The girl’s house’s kitchen was enormous. There were cabinets lined from end to end. Many of the cabinets had been padlocked. From inside some there came a scraping. Pictures of the girl were hung all over — tacked up in tiny frames all up and down the walls and the ceiling and the floor. In some the girl looked very old — much older than the son remembered. In some the girl was an old woman, or a man? In some the girl had so much hair you could not see her in the picture.

The son’s arms were rubbed with rugburn though he did not remember any rug. He couldn’t remember ever leaving off the hallway. He couldn’t think of when he’d closed his eyes.

The house contained no clocks.

On a massive gleaming stove there were several pots and pans and spoons and basins of shifting size. The things smelled awful or they smelled good. Many pots had lids puffed up with overflowing. The kitchen counter was long and marble and very cold. The son touched it with his face.

On the tile over the stove in black marker or grease there was a note: I AM WASHING. I AM TIRED. I WILL FIND YOU WHEN I CAN. LOOK DOWN.

The son looked down. The son could not see anything about the floor. His legs were wobbling a little. He couldn’t think of when he’d last eaten. Maybe several days. His stomach felt lined with ugly light. He turned to look at all the cabinets. He had no idea which one he should open.

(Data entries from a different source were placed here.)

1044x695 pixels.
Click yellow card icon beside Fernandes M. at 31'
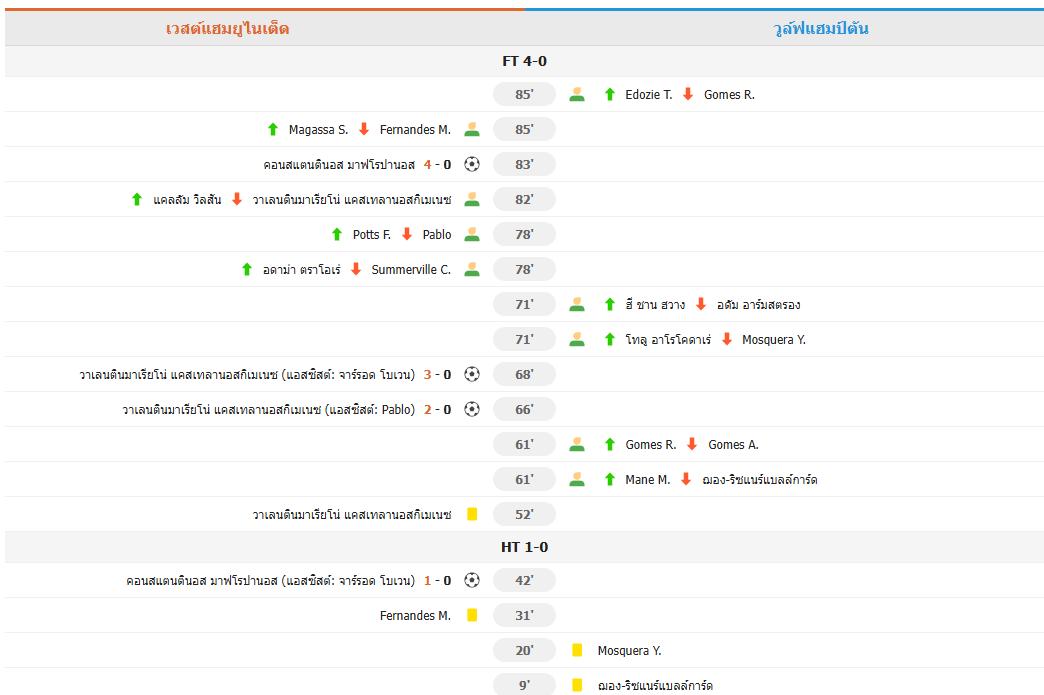(x=472, y=615)
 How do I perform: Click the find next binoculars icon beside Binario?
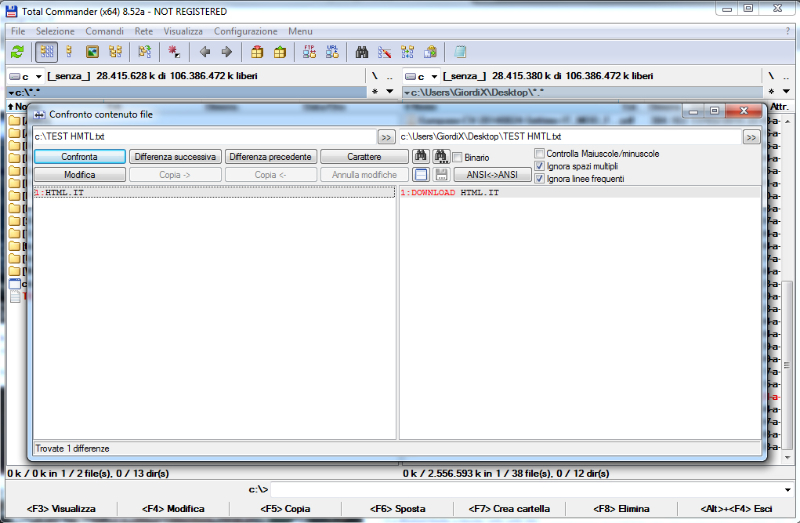coord(440,157)
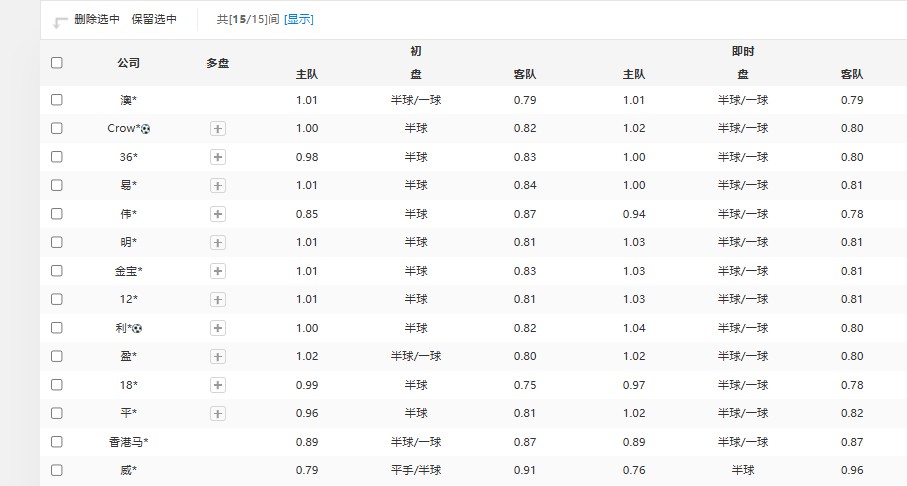Click the soccer ball icon beside Crow*
The image size is (907, 486).
(146, 129)
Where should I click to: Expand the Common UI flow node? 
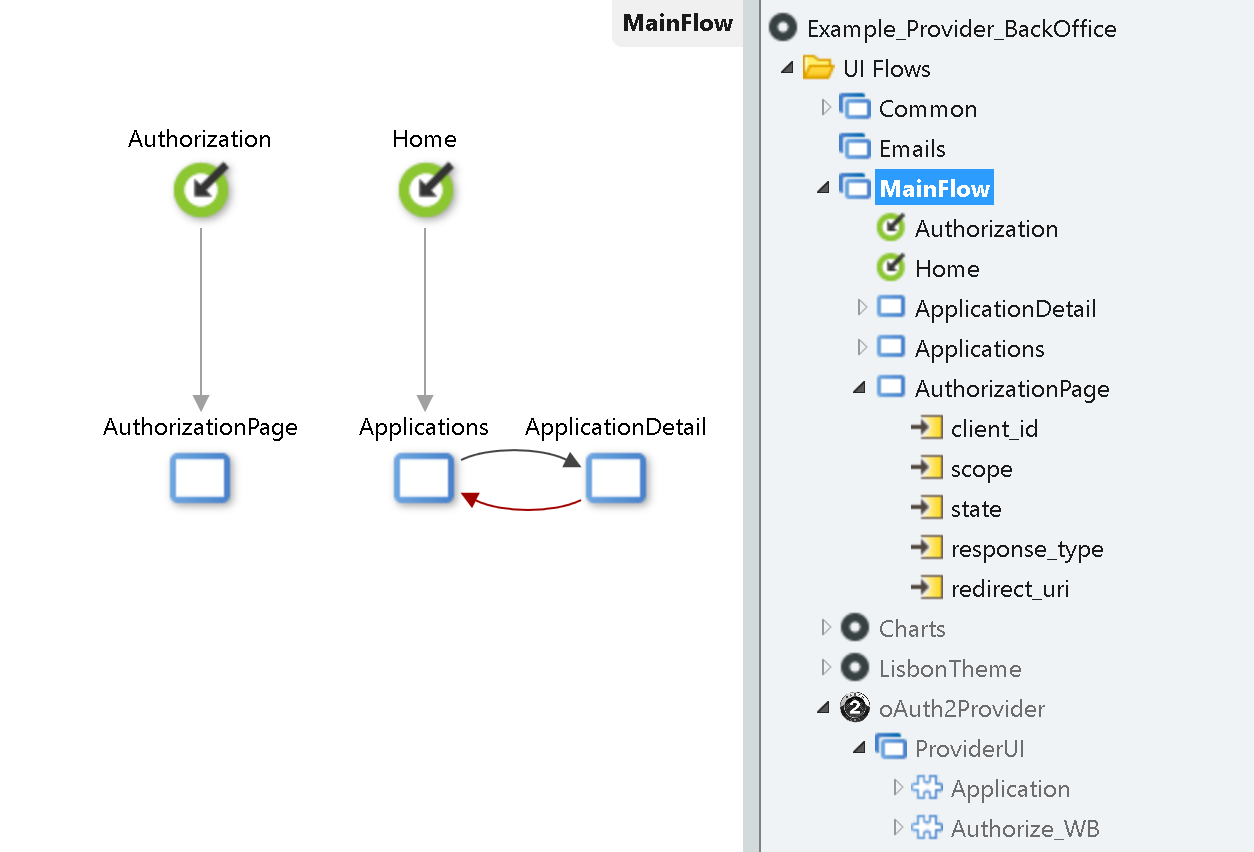[824, 107]
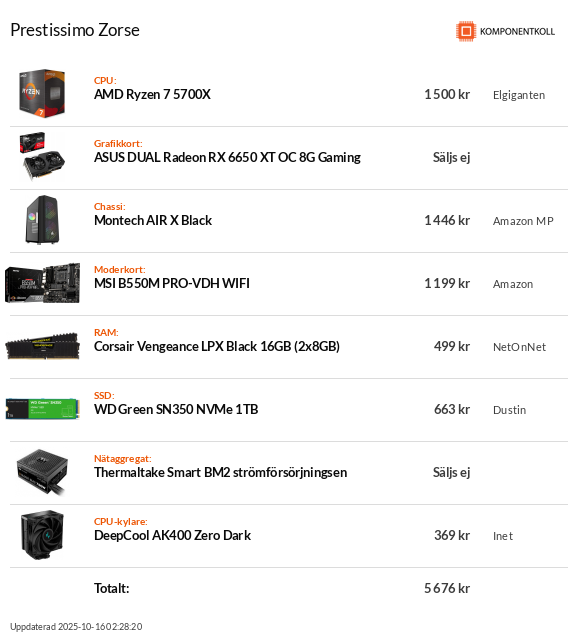Open MSI B550M PRO-VDH WIFI product name
The image size is (577, 640).
pyautogui.click(x=172, y=283)
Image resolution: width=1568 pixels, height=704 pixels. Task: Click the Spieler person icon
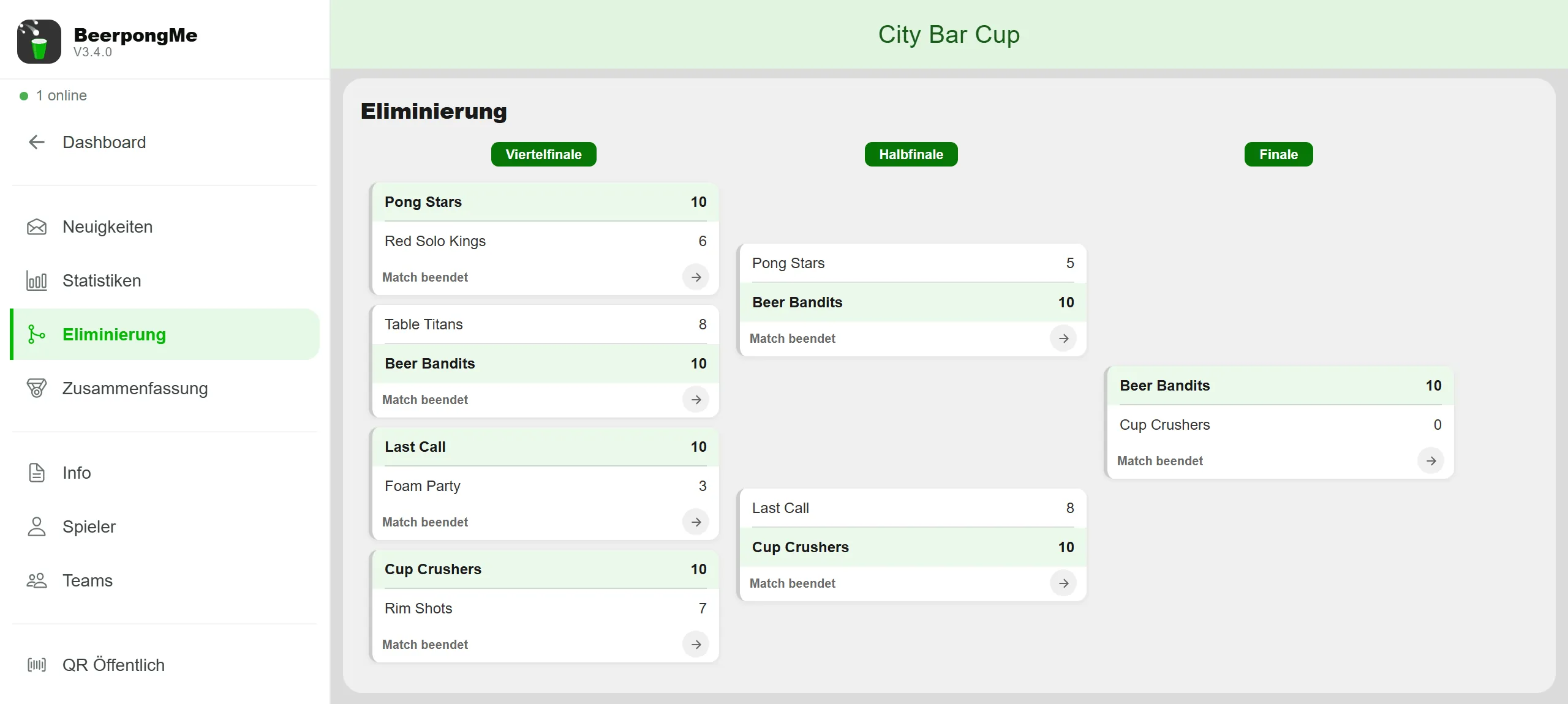(x=37, y=527)
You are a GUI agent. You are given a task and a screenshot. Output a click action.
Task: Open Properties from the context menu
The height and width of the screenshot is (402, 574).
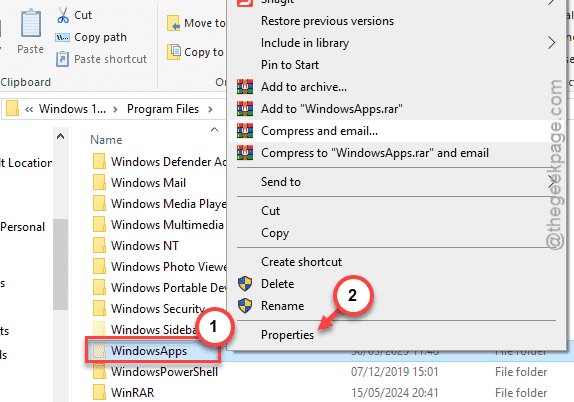(x=287, y=335)
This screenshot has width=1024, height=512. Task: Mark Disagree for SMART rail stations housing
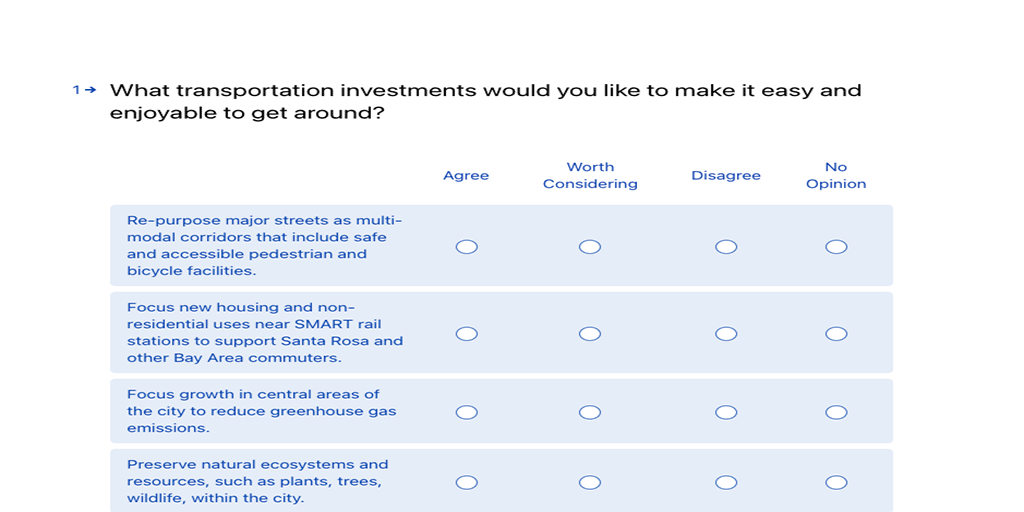pos(726,334)
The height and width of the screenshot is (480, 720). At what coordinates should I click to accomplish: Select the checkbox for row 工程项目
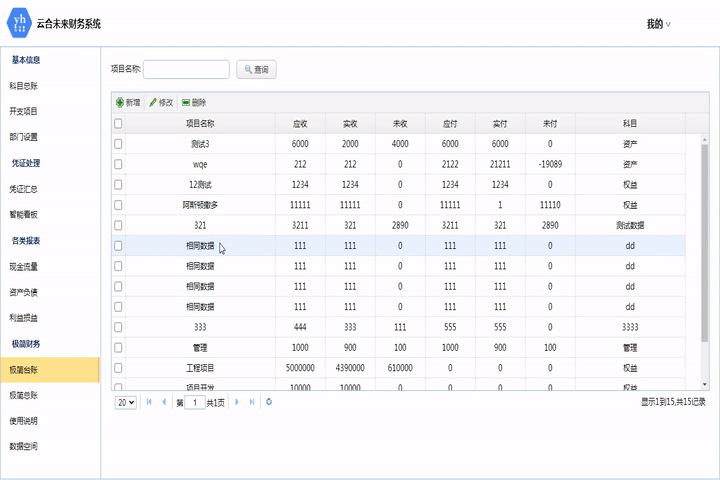click(118, 367)

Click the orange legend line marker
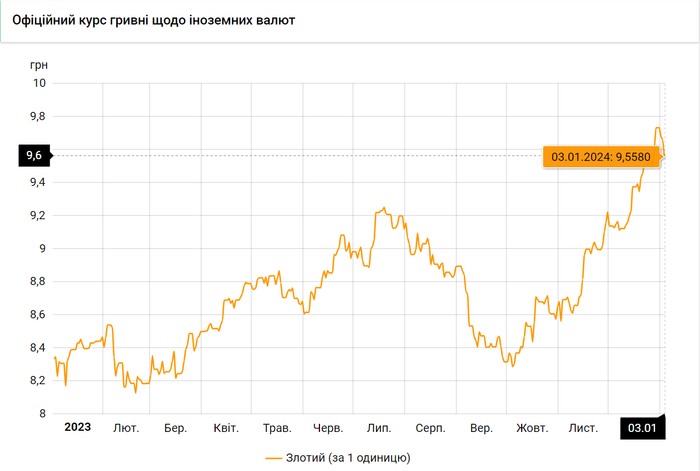[x=276, y=458]
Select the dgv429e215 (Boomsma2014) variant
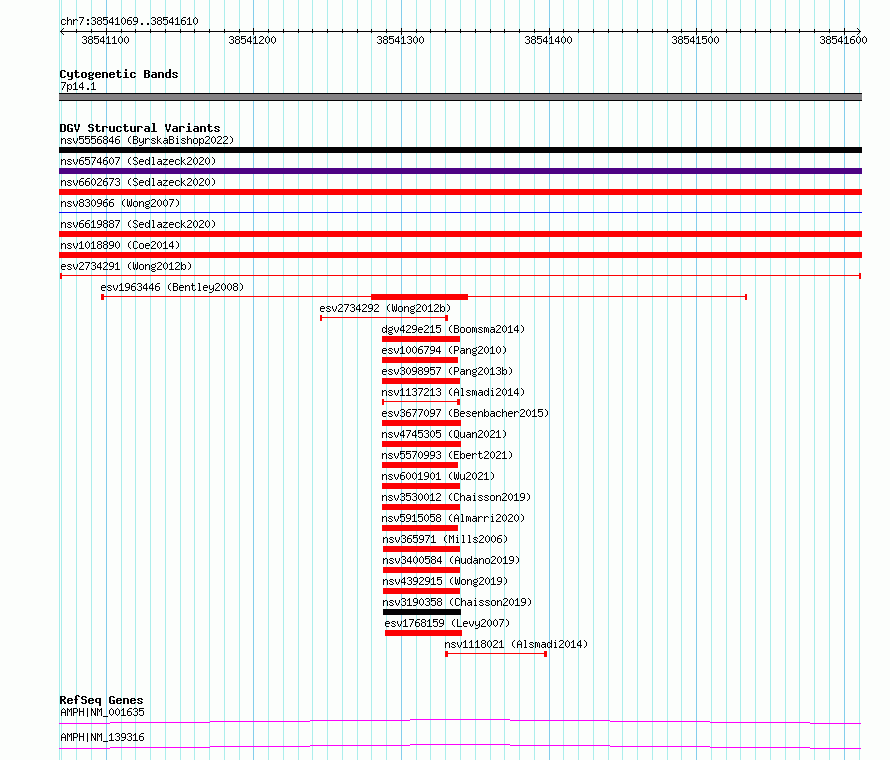Image resolution: width=890 pixels, height=760 pixels. coord(452,329)

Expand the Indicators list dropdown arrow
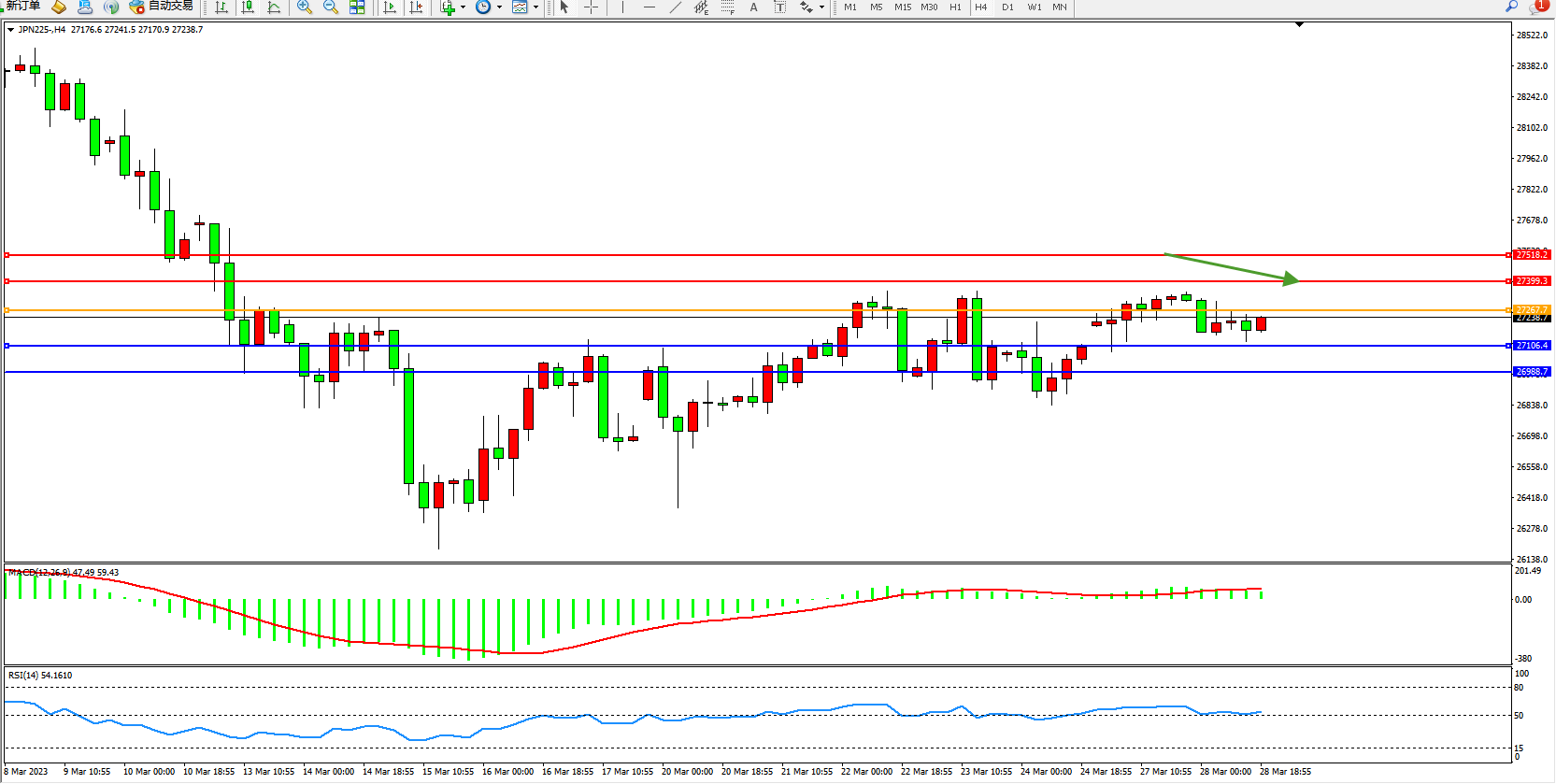[463, 7]
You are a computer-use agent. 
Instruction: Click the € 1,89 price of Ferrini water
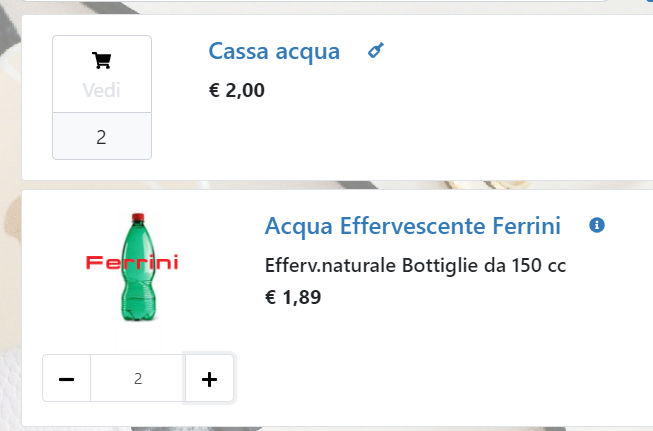(293, 297)
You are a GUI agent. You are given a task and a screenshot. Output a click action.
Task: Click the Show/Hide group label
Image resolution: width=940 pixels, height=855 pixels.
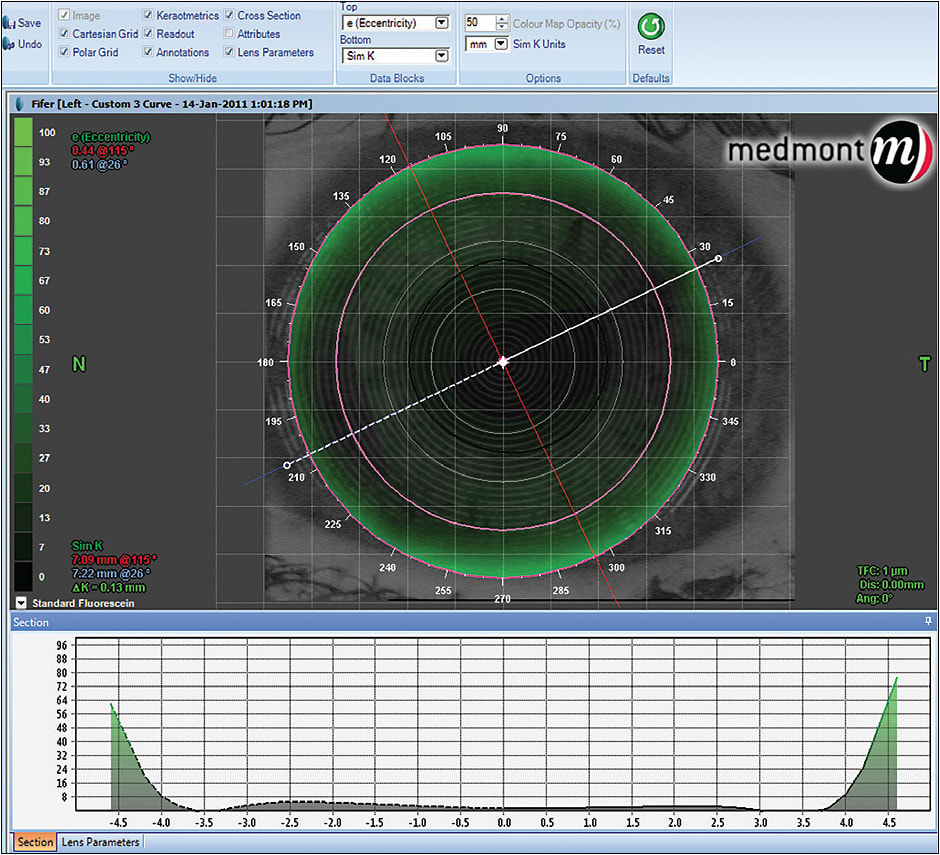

In the first cabinet, the son found a long rack of enormous knives — beautiful, sharply made blades that showed his face back to his face. The knives were so huge — as tall as he was, with a book’s width to the blade — he knew he couldn’t take one, though he tried. The metal slithered hot against his body as he stuffed it down his shirt. It burned and fizzled at his chest flesh, becoming soldered. It hurt to rip it free. The aching son replaced the knife inside its holder and watched it look back at him and gleam.

Another cabinet was the size of a warehouse and was stocked with books from end to end. All the books were copies of the same book, rotting, stuffed so full there wasn’t room to move.

In another cabinet there was a replica of the son’s neighborhood complete with every window, every door. Unlike the others, the son could not pry the doors or windows on his own house open, nor could he see in through the glass. A tiny black gazebo sat in their house’s backyard beside the pool. A gazebo? Even smaller bugs were clustered to it, working at the roof. Some smoke rose from its gaps. The son touched the gazebo’s tip, felt an incision. He sucked his thumb and closed his eyes. When he looked again, there were people, many of them, small and teeming, crowded in like ants. They moved on small magnetic tracks set in the ground around his house and the gazebo, wanting in. They had eyes that opened and real hair. Some were shouting, so soft, a shiver purr. They would not see the son above. In other houses the people moved from room to room, at their own mirrors, eating air. From certain windows came a song. The son felt dizzy, dangled upside down. He chose one of the many people and broke the bind off and brought its body closer to his face. The little head was staring, saying something. The son squeezed the tiny body tight inside his palm. Tighter. Tighter. A little bubble. Rumbling. Pop.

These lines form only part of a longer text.